Im Northern Territory leben nur sehr wenige Menschen, davon ca 30%
Aboriginal People, im Gegensatz zu anderen Staaten Australiens, wo
der Bevölkerungsanteil der Aboriginal people fast überall unter 4%
liegt.
Wie noch viele
weitere Städte im Northern Territory ist in Alice Springs Alkohol im
öffentlichen Raum komplett verboten. Die „bottle shops“ öffnen
ab 14 Uhr nachmittags und werden dann von jeweils zwei (weißen)
PolizeibeamtInnen bewacht. Sie kontrollieren ob die Kunden Alkohol
kaufen dürfen. Als weißer Mensch ist die Chance groß, das einem
das erlaubt ist. Wir werden nie kontrolliert. Schwarze Menschen
müssen ihren Ausweis vorzeigen. Viele Straßen oder Communities in
denen Aboriginal People leben sind sogenannte „dry communities“.

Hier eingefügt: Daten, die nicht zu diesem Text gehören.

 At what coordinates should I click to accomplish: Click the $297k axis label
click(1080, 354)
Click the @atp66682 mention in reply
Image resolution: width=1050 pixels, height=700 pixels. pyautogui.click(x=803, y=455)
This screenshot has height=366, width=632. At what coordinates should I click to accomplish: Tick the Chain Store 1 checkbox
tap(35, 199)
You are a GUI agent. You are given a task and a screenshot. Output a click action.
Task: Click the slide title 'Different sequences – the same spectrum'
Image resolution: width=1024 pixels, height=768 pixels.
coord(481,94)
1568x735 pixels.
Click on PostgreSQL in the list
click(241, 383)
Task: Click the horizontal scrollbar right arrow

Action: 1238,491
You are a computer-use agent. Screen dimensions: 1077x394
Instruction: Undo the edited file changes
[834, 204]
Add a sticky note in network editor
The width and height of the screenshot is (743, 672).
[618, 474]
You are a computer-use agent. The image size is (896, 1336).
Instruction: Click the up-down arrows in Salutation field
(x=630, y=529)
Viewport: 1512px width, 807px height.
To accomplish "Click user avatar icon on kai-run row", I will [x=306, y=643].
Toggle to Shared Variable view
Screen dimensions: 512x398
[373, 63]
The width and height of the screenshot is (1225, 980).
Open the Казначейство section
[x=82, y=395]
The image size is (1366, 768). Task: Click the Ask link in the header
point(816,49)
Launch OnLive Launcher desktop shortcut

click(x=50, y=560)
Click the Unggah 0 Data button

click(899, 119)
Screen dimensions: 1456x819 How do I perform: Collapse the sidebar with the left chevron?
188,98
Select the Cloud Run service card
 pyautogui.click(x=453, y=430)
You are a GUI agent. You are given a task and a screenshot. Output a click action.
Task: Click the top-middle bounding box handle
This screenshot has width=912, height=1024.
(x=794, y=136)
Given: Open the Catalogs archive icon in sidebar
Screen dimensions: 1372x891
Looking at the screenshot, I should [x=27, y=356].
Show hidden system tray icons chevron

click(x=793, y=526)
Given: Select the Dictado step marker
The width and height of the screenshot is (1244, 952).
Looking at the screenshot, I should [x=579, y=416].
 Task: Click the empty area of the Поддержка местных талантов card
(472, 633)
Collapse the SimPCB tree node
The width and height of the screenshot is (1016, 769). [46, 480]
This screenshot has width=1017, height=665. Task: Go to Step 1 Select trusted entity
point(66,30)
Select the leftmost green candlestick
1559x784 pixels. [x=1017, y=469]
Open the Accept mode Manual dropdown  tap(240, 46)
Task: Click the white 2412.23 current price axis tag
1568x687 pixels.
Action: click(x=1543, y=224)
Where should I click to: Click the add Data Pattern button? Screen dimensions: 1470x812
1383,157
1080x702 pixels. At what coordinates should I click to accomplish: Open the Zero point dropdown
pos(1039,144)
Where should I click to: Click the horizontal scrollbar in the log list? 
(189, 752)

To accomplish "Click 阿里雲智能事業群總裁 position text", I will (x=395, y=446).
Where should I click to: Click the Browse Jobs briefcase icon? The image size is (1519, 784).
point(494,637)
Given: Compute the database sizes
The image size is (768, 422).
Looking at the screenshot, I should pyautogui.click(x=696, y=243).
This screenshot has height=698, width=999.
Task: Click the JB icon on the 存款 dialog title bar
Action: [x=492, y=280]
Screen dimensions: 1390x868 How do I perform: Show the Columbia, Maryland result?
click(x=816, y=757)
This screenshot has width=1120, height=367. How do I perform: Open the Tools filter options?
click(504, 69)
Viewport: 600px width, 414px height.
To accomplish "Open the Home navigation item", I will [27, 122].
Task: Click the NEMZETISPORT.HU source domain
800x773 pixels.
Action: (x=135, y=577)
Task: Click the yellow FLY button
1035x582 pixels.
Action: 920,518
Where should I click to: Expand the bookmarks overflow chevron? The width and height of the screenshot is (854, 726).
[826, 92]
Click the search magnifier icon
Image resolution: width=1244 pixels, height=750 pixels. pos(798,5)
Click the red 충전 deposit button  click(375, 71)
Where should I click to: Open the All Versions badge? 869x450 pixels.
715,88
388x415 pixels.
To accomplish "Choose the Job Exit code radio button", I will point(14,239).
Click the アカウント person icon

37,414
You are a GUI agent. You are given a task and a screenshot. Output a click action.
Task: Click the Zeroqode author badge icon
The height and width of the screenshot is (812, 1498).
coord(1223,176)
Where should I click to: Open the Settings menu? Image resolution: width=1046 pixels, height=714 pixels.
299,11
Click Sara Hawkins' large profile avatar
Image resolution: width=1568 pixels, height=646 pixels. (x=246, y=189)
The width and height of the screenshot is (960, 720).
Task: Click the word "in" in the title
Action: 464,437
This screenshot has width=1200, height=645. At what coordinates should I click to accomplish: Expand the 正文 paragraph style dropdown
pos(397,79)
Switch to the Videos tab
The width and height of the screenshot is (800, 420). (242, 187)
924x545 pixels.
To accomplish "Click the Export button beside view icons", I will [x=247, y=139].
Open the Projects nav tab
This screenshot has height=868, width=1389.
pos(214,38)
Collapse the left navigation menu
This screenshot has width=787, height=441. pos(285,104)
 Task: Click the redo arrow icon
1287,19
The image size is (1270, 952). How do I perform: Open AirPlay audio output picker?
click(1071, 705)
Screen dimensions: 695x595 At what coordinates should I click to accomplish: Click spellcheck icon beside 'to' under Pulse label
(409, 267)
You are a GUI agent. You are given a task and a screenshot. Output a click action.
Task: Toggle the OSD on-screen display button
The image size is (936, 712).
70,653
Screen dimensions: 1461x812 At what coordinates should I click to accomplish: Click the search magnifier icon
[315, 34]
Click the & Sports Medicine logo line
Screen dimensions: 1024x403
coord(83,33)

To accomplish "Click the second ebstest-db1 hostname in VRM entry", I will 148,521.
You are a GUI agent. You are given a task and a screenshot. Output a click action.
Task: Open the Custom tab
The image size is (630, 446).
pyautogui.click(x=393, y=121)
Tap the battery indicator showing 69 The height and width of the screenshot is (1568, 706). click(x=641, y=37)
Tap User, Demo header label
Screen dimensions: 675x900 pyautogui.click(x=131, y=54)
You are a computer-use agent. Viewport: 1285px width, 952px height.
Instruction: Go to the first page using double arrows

Menschen, die an diesen Adressen leben, ist es per se nicht erlaubt,
Alkohol zu kaufen. Uns wird erklärt, dass diese Communities selbst
gewählt haben „dry“ zu sein, bzw das dies meist eine
Entscheidung der „Ältesten“ ist.
Neben der
Polizeikontrolle gibt es die sogenannte „Basics-Card“, die
Menschen, die unter einem Einkommen-Management-Programm leben nutzen
müssen. Das bedeutet, dass 50% oder über 50% der monatlichen
Sozialhilfe auf diese Karte transferiert werden. Mit dieser Karte
kann mensch weder Alkohol, noch Zigaretten, Pornos,
Spielhallengebühren kaufen. Die Karte wird wie eine Kreditkarte zum
Einkaufen benutzt. Von den verschiedenen Kassen gibt es oft nur eine
Kasse, bei der mensch mit der basics-card bezahlen kann. Mehr als 90%
der Basics-Card Inhaber sind Aboriginal People.
Das alles ist unter
anderem währen der sogenannten „Intervention“ die seit 2007
andauert, passiert. Einer massiven Regierungsintervention im Northern
Territory mit der Begründung, aboriginal Kinder vor sexuellem
Missbrauch zu schützen. Laut den Kritikern ist diese Intervention
ohne Rücksprache mit Aboriginal Communities passiert und hat dazu
geführt, dass das Leben von Aboriginal people (wieder) sehr stark
reguliert wird.
Wir verstehen es
nicht. Im Northern Territory zeigt sich für uns eine massive
gespaltene Gesellschaft. Diese Politik bzw. Teile der Politik werden
von sehr vielen Menschen gut geheißen, auch von den Weißen, die
sonst eher am linken Ende des politischen Spektrums zu vermuten
wären. Ansonsten scheint auf allen Seiten große Ratlosigkeit zu
herrschen.
Auf uns wirkt es extrem paternalistisch. Aboriginal people werden von
einer weißen Mehrheit „gemanaged“, „geschützt“,
kulturalisiert, vermarktet, mystifiziert. Auf Flughäfen und
Mülltonnen überall Aboriginal dot Art, es gibt viele Kunst-und
Kulturgallerien, gemeinsame Verwaltung von Nationalparks, geschützte
„Homelands“.
Gleichzeitig scheint
diese Mystifizierung nicht nur von Seiten der Mehrheit zu geschehen.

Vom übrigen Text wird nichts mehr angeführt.